━━━━━ Supplied material ━━━━━

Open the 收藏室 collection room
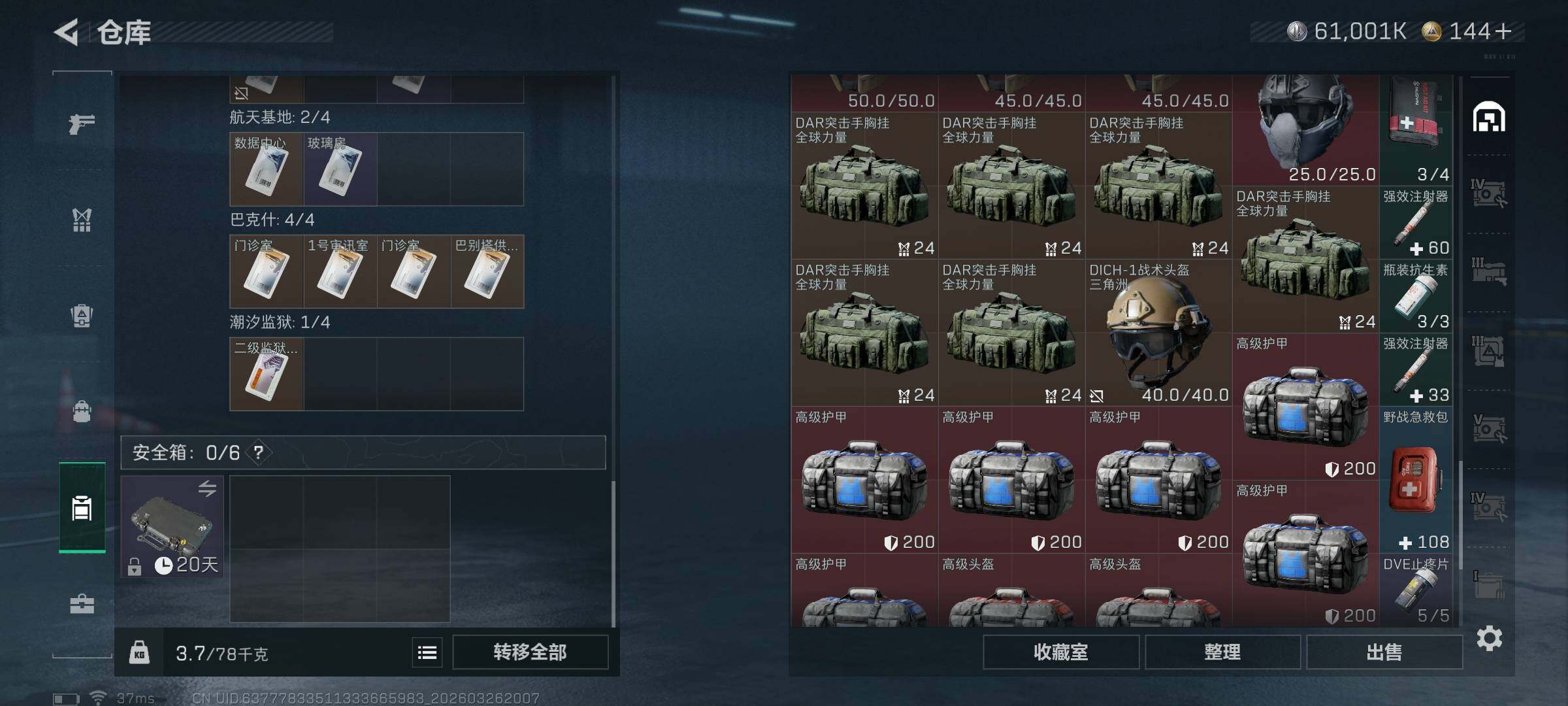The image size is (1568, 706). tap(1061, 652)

━━━━━
━━━━━ Supplied material ━━━━━

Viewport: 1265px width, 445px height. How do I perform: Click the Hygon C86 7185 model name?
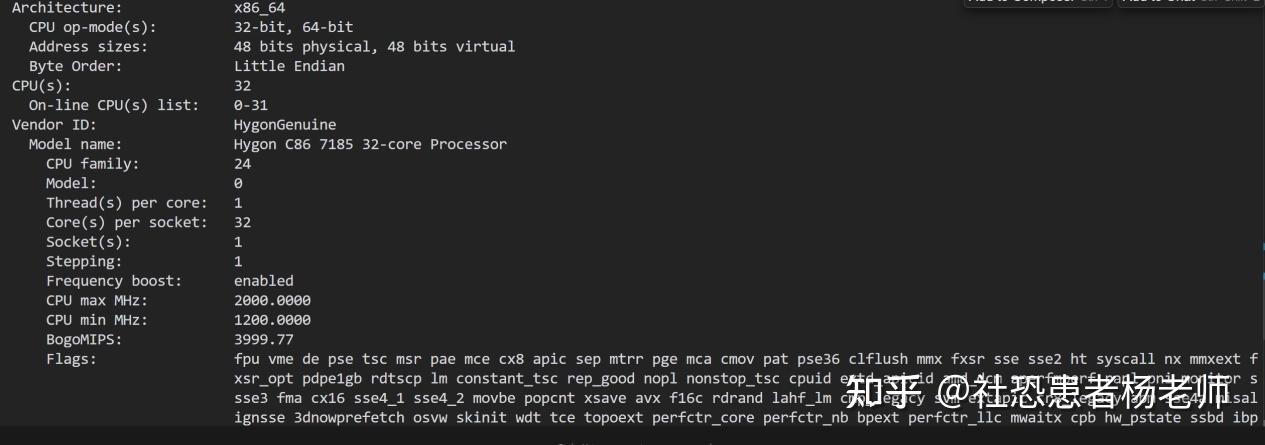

━━━━━
━━━━━ Supplied material ━━━━━

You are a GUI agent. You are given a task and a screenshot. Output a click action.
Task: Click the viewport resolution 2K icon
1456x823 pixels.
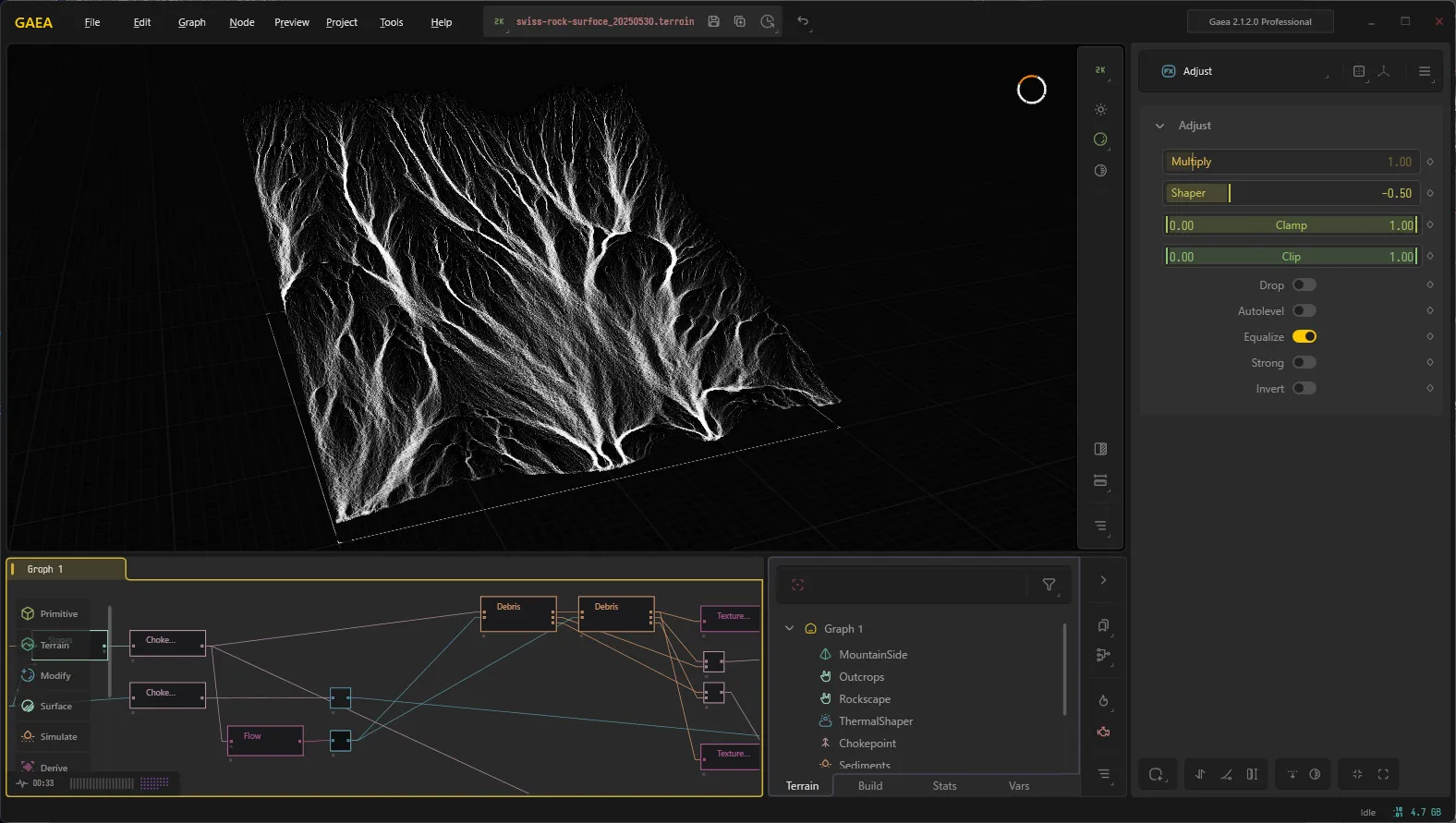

━━━━━

◆ **What is required**:
The exact lines of the material above starting at the one that contains "You are a GUI" and ending at the one that contains "1456x823 pixels." are what to retype; leave out everything else.

◆ **Answer to this exercise**:
You are a GUI agent. You are given a task and a screenshot. Output a click action.
Task: Click the viewport resolution 2K icon
1456x823 pixels.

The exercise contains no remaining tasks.